Los Angeles is offering rice farmers in the Sacramento Valley more money than the city has ever paid for water — $700 per acre-foot. At this price, rice farmers could make more money selling water than they can make on their crops.

That makes it easy to say “yes,” says Lance Tennis, whose family has about 900 acres near Chico, an hour north of Sacramento. He says rice farmers in the Sacramento Valley feel compelled to help their parched neighbors to the south, but they wouldn’t want to make a habit of it.

“We’re rice growers, not water marketers,” Tennis says. “It’s something you would never want to commit to on an ongoing permanent basis because these water rights are very precious, very valuable to us — they’re the only thing that makes this land up here worth what it is — the ability to grow rice.”
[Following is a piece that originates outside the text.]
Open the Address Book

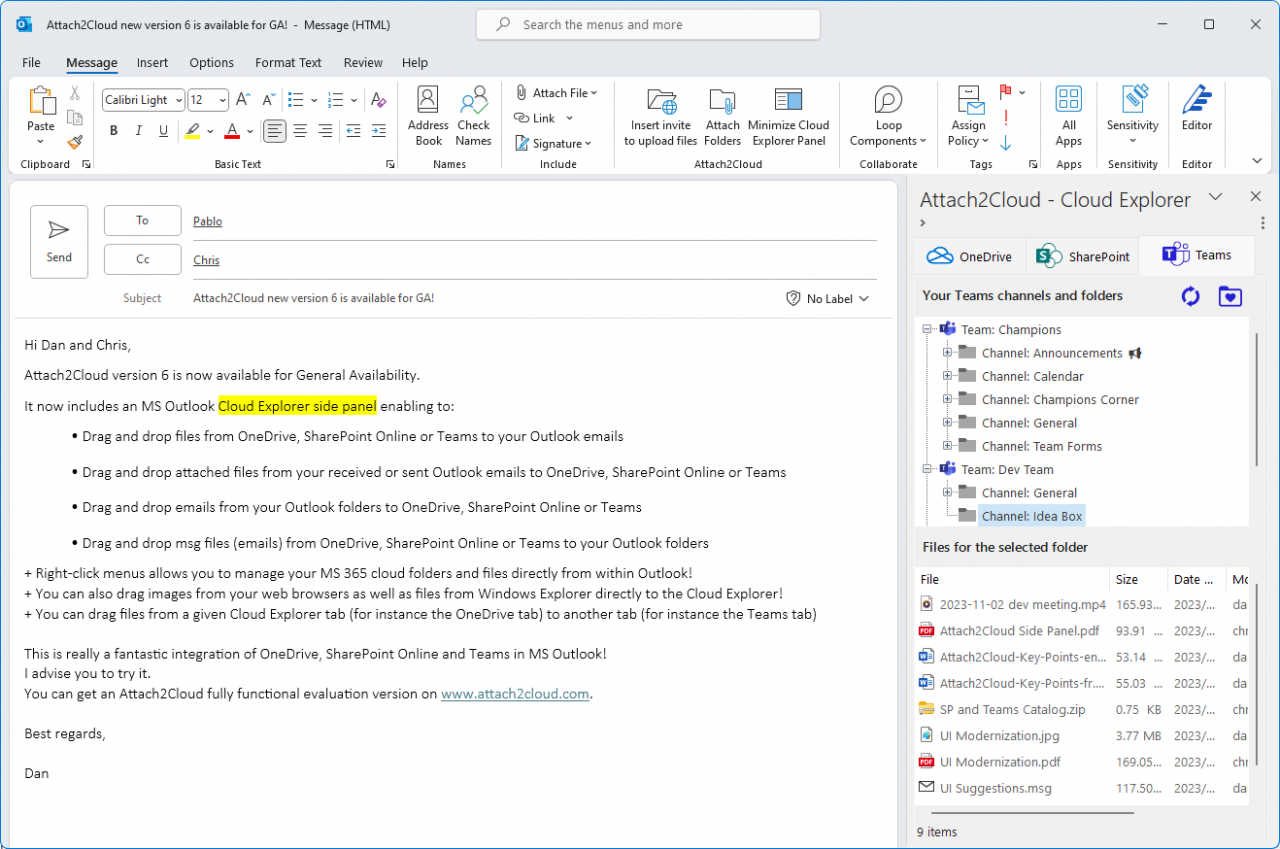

Assuming the drought doesn’t curtail his local water district’s own supply, farmers like Tennis could get about $2,100 this year for every acre they agree to fallow. That’s because it takes more than three acre-feet of water to grow one acre of rice. By contrast, selling the rice nets a profit of between $1,000 to $1,500.

Following a brief “wet” season marked by California’s driest January on record, Metropolitan Water District in L.A. is offering to buy more than $70 million worth of water.

Sponsored

One upside to giving some land the year off, Tennis says, is that it’s easier with rice than certain other crops, like citrus, and doing so helps with weed control and affords a chance to level the land.

Tennis is among the rice farmers who depend on the Western Canal Water District, which is coordinating sales to Metropolitan. General manager Ted Trimble says he wouldn’t allow farmers to fallow more than 20 percent of the land district-wide.

But depending on the weather in the next couple weeks, all bets could be off, Trimble says — the deals are “contingent on the district getting its full supply of water.”

The water district depends on the Feather River, which flows into Lake Oroville, and Trimble says the likelihood of getting the full allotment of water has been growing slimmer by the day.